Biodiversity isn’t just about local eco-tourism though. It’s extremely important for the resiliency of all life on earth. As the planet warms, habitats are polluted and forests are cut. How will animals and humans adapt to those changes? Which crops can still grow? The lobster population of the Gulf of Maine is shifting northward. Some tree species are being found in higher elevations. Some species adapt by hybridizing with local residents.

For instance, as Matt Hillman referenced as a backstory to last week’s ACES essay “It is generally accepted that the eastern coyote is a wolf-coyote hybrid. Coyotes are relative newcomers to the east when humans exterminated all wolves and cleared all forest for farmland throughout the Ohio River Valley. This allowed the western solitary and smaller coyote to push eastward, hybridizing with Great Lakes and Canada wolves in the process. Their behaviors are now very much a combination of coyote and wolf.”

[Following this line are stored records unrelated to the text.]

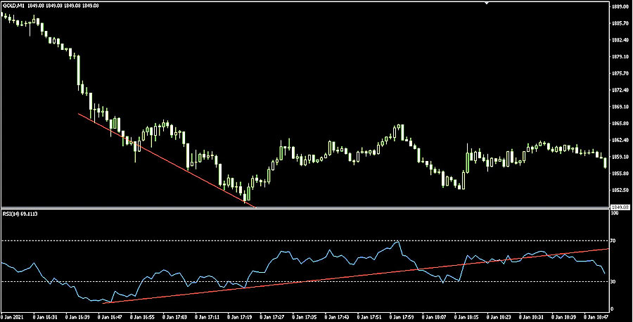Click the RSI line peak near 70 level
Screen dimensions: 633x322
399,242
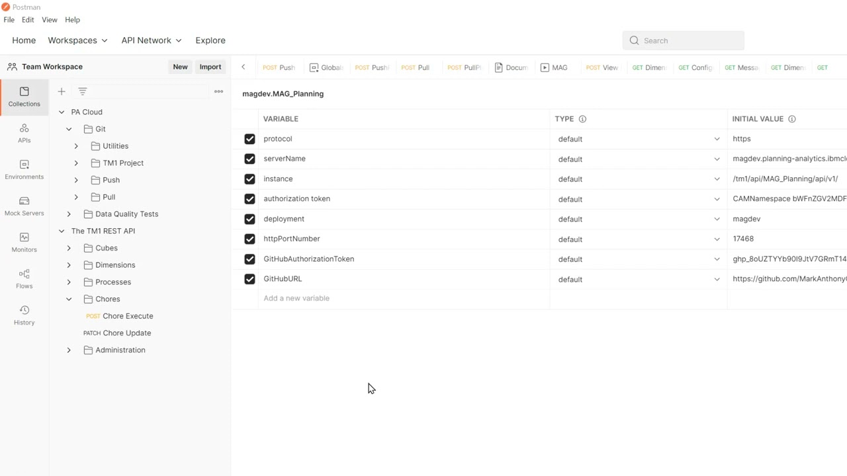
Task: Click the filter icon in collections panel
Action: (82, 91)
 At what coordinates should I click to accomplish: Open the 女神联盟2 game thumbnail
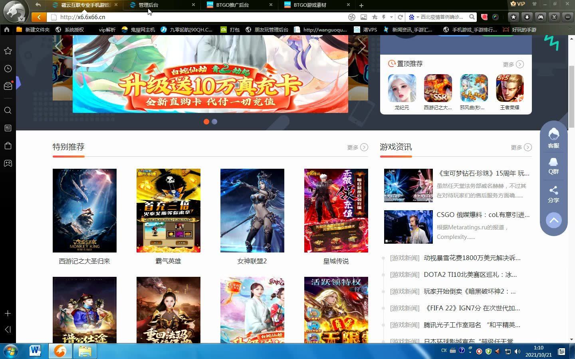point(252,211)
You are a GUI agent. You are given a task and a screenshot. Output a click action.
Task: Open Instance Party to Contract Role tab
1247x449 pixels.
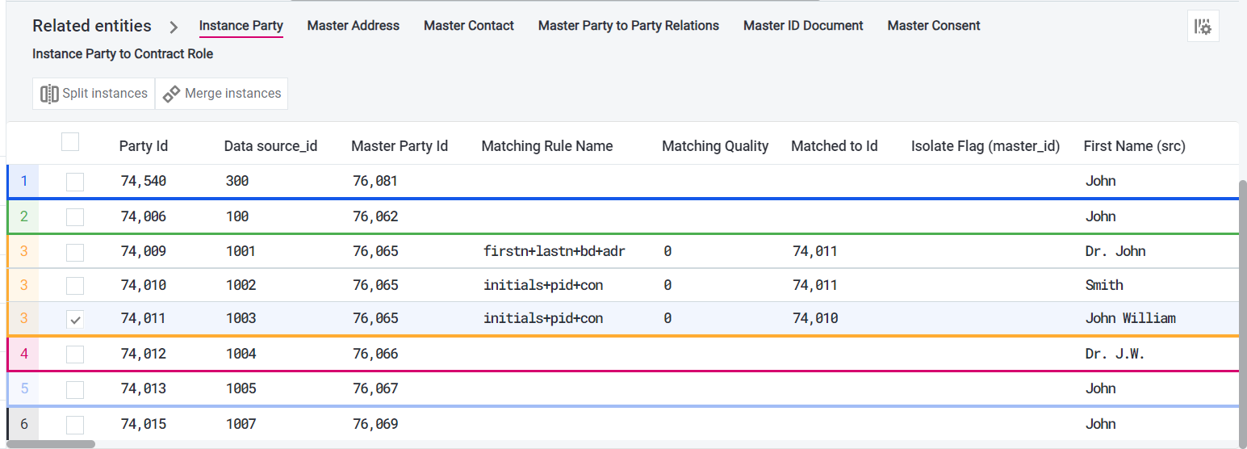[x=123, y=54]
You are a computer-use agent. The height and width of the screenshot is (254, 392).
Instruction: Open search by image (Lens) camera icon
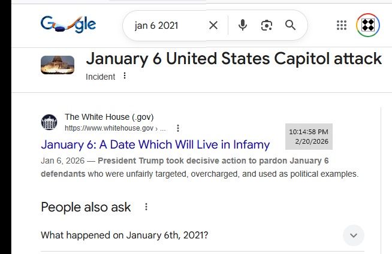click(267, 25)
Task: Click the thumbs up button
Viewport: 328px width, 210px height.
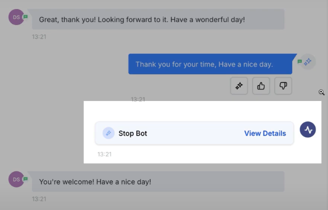Action: [261, 86]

Biodiversity is a global concept. It includes all life forms on the planet, and it infiltrates every aspect of our own life locally whether we are aware of it on daily basis or not.

Because it’s so important to preserve biodiversity, ACES, and its allies advocate locally for setting aside and conserving a wide variety of land like West Newbury did with 32 more acres recently. Keeping a variety of wild lands and waters protected is a good policy to support, like ACES allies — Greenbelt, the Trustees, The Parker River National Wildlife Refuge, and Maple Crest Farm. Each of them and others conserve land and waters and provide public education to help spread the word about biodiversity.

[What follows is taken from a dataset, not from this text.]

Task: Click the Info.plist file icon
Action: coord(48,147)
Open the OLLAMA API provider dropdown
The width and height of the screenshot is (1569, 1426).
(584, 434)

Being conscious in planning for urban parks and trails, like in Amesbury, Newburyport, and Salisbury to be knitted together as a network bio-corridor is important. That’s so that many species can roam from paths to patches and make a larger, integrated ecosystem for the species living in it.

Let’s all focus in 2023 on “biodiversity”. ACES urges each of us to read about it and take on one or two small actions to preserve biodiversity near you. Leave some corners or edges of your yard to grow a bit wild. Plan and plant a pollinator garden using native plants. Put up bird houses. Have the kids make little rock and stick faerie houses. Chipmunks may move into them.